_How to complete this task_
Each entry below is to be copied out exactly and in full.

----------------

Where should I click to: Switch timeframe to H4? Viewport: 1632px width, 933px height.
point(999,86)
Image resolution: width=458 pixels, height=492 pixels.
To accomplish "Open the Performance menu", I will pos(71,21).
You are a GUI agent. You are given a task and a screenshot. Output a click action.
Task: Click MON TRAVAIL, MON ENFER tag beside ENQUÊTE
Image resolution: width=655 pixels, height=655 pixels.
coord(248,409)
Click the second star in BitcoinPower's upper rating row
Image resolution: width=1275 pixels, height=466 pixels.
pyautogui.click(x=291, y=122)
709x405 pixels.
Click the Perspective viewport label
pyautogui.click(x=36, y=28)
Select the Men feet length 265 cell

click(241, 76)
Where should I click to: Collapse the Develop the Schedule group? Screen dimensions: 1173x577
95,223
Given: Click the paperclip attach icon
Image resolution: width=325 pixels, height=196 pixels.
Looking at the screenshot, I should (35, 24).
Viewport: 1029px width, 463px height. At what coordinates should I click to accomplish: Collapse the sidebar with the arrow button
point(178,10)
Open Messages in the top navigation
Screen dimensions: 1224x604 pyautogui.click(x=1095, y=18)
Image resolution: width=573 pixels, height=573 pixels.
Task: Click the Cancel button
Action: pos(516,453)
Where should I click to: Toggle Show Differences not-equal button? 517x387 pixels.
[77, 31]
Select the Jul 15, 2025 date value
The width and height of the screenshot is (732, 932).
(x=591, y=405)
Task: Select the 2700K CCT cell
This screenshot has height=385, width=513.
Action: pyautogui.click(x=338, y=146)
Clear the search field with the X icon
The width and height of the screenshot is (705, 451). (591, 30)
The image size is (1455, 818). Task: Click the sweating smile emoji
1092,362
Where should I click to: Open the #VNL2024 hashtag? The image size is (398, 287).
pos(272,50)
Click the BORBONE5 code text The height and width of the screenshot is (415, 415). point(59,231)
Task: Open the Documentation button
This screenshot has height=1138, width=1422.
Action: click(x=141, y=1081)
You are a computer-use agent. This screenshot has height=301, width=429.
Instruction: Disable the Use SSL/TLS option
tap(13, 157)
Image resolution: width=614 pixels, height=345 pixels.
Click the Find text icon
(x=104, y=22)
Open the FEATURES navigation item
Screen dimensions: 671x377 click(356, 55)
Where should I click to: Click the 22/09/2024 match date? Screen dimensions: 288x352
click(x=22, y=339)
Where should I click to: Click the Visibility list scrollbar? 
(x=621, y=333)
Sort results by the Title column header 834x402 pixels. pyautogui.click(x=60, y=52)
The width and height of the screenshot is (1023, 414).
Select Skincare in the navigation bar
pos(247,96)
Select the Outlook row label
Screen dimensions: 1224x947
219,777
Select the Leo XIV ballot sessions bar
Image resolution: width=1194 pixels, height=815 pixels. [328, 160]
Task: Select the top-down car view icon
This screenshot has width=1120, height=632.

----------------

_Output below_
Where should I click to: Switch timeframe to H4? Viewport: 1632px width, 933px height.
point(999,86)
Image resolution: width=458 pixels, height=492 pixels.
To accomplish "Open the Performance menu", I will pos(71,21).
You are a GUI agent. You are given a task and a screenshot. Output a click action.
Task: Click MON TRAVAIL, MON ENFER tag beside ENQUÊTE
Image resolution: width=655 pixels, height=655 pixels.
coord(248,409)
Click the second star in BitcoinPower's upper rating row
Image resolution: width=1275 pixels, height=466 pixels.
pyautogui.click(x=291, y=122)
709x405 pixels.
Click the Perspective viewport label
pyautogui.click(x=36, y=28)
Select the Men feet length 265 cell

click(241, 76)
Where should I click to: Collapse the Develop the Schedule group? Screen dimensions: 1173x577
95,223
Given: Click the paperclip attach icon
Image resolution: width=325 pixels, height=196 pixels.
Looking at the screenshot, I should (35, 24).
Viewport: 1029px width, 463px height. At what coordinates should I click to accomplish: Collapse the sidebar with the arrow button
point(178,10)
Open Messages in the top navigation
Screen dimensions: 1224x604 pyautogui.click(x=1095, y=18)
Image resolution: width=573 pixels, height=573 pixels.
Task: Click the Cancel button
Action: pos(516,453)
Where should I click to: Toggle Show Differences not-equal button? 517x387 pixels.
[77, 31]
Select the Jul 15, 2025 date value
The width and height of the screenshot is (732, 932).
(x=591, y=405)
Task: Select the 2700K CCT cell
This screenshot has height=385, width=513.
Action: pyautogui.click(x=338, y=146)
Clear the search field with the X icon
The width and height of the screenshot is (705, 451). (591, 30)
The image size is (1455, 818). Task: Click the sweating smile emoji
1092,362
Where should I click to: Open the #VNL2024 hashtag? The image size is (398, 287).
pos(272,50)
Click the BORBONE5 code text The height and width of the screenshot is (415, 415). point(59,231)
Task: Open the Documentation button
This screenshot has height=1138, width=1422.
Action: click(x=141, y=1081)
You are a computer-use agent. This screenshot has height=301, width=429.
Instruction: Disable the Use SSL/TLS option
tap(13, 157)
Image resolution: width=614 pixels, height=345 pixels.
Click the Find text icon
(x=104, y=22)
Open the FEATURES navigation item
Screen dimensions: 671x377 click(356, 55)
Where should I click to: Click the 22/09/2024 match date? Screen dimensions: 288x352
click(x=22, y=339)
Where should I click to: Click the Visibility list scrollbar? 
(x=621, y=333)
Sort results by the Title column header 834x402 pixels. pyautogui.click(x=60, y=52)
The width and height of the screenshot is (1023, 414).
Select Skincare in the navigation bar
pos(247,96)
Select the Outlook row label
Screen dimensions: 1224x947
219,777
Select the Leo XIV ballot sessions bar
Image resolution: width=1194 pixels, height=815 pixels. [328, 160]
Task: Select the top-down car view icon
This screenshot has width=1120, height=632.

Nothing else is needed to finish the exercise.